*Problem requirements*
A bare number is the only acceptable answer: how many lines of these entries include "click"?

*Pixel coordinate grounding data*
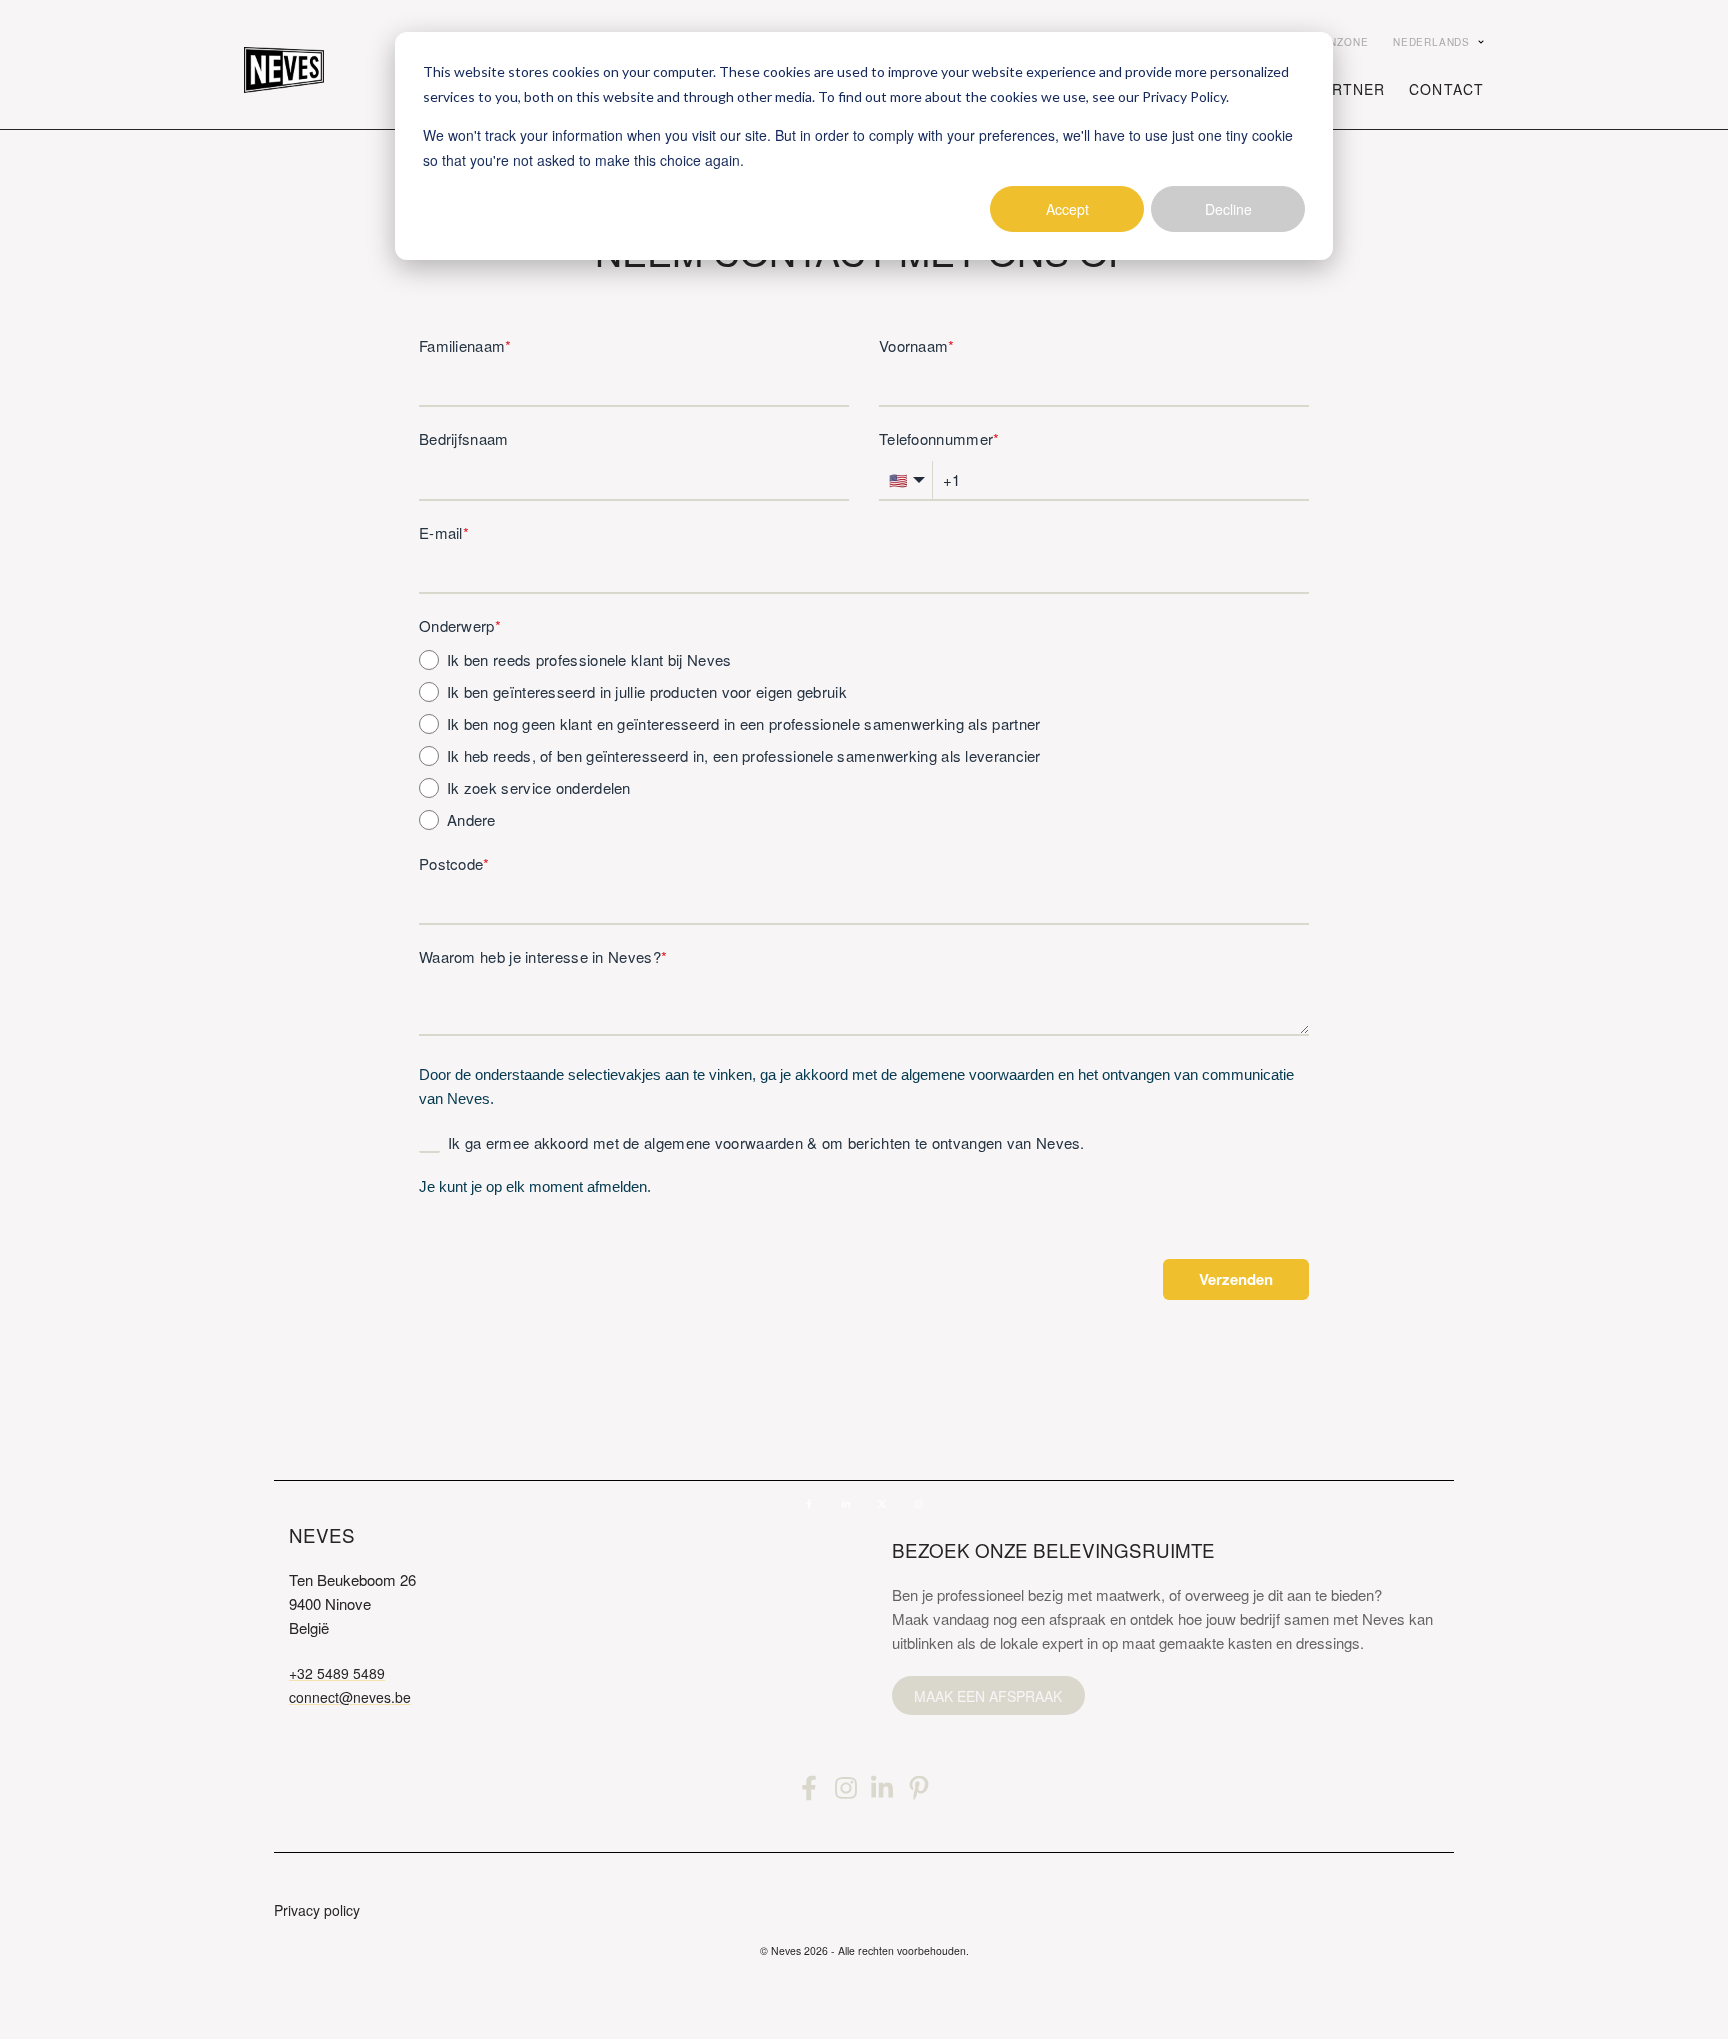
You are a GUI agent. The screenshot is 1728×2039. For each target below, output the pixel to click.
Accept (1067, 209)
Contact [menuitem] (1446, 89)
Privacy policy (317, 1910)
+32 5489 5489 (337, 1673)
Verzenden (1236, 1279)
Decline (1228, 209)
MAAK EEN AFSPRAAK (988, 1696)
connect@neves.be (350, 1697)
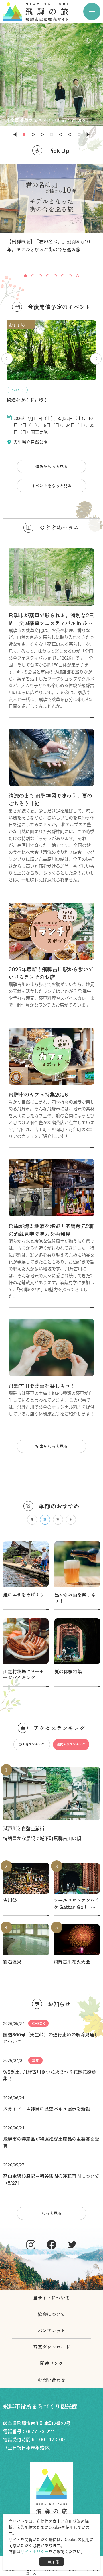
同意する (51, 2562)
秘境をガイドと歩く (27, 399)
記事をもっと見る (51, 1446)
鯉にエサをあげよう (23, 1594)
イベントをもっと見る (51, 485)
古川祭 (10, 1900)
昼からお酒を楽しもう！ (75, 1597)
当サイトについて (51, 2297)
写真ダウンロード (51, 2346)
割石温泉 (12, 1961)
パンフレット (51, 2330)
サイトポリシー (35, 2551)
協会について (51, 2314)
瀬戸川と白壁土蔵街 (23, 1828)
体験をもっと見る (51, 466)
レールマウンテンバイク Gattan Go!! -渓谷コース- (76, 1903)
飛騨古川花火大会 (72, 1961)
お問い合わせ (51, 2379)
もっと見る (51, 2213)
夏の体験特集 (68, 1671)
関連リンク (51, 2363)
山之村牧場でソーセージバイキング (23, 1674)
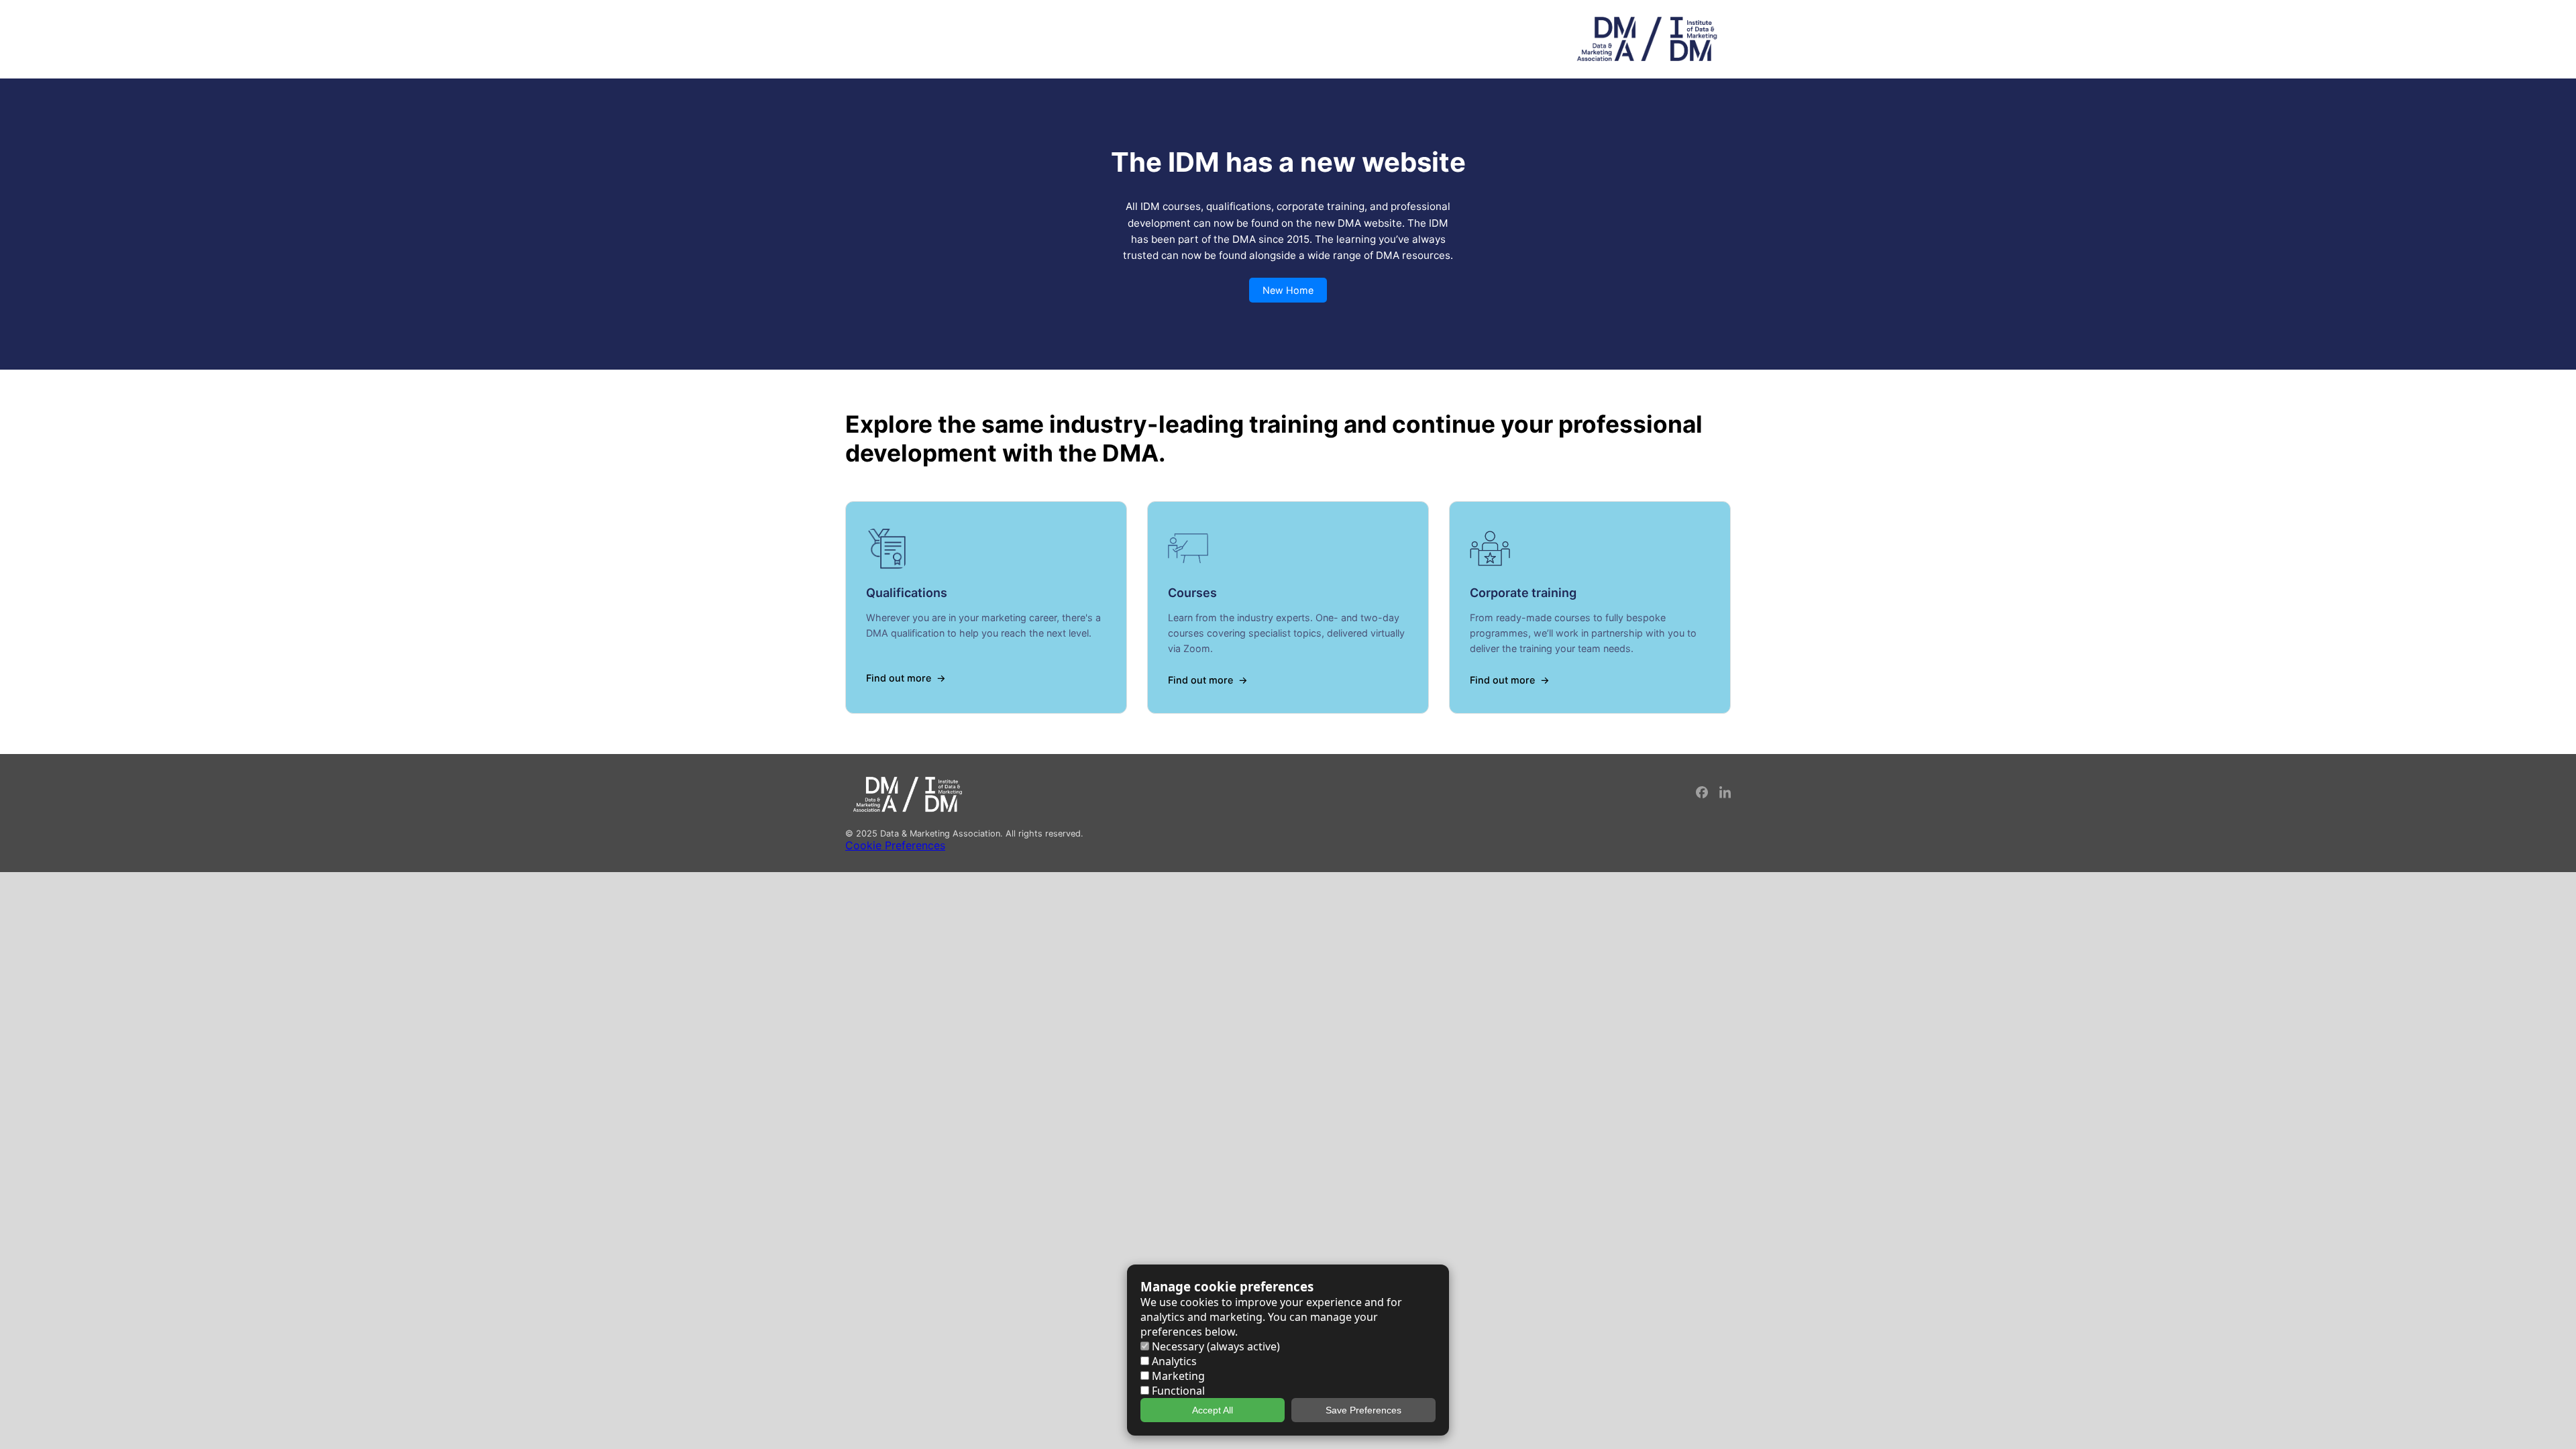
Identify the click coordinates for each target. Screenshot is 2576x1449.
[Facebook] (1702, 794)
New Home (1288, 290)
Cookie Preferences (895, 845)
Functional (1177, 1390)
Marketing (1177, 1375)
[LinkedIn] (1725, 794)
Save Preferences (1363, 1410)
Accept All (1212, 1410)
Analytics (1173, 1361)
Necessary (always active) (1214, 1346)
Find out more (898, 678)
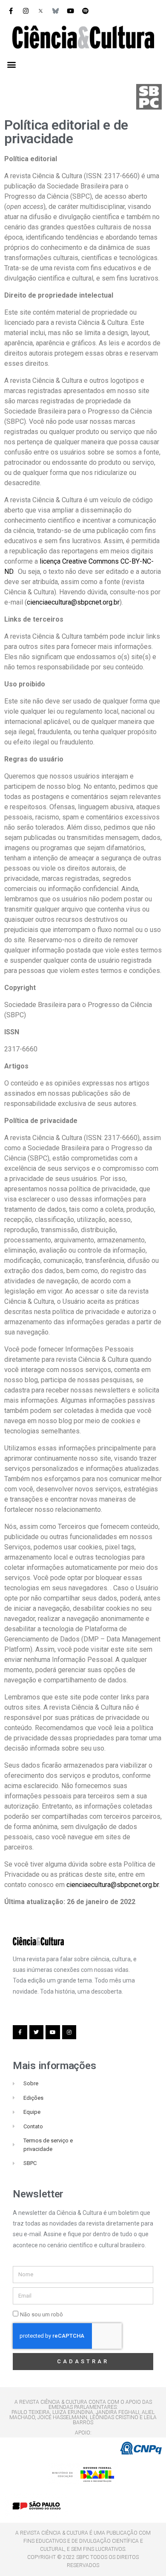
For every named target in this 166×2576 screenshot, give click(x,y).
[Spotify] (85, 10)
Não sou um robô (41, 2314)
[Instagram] (25, 10)
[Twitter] (36, 2032)
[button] (11, 64)
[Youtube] (70, 10)
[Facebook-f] (10, 10)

*Solution to this task*
3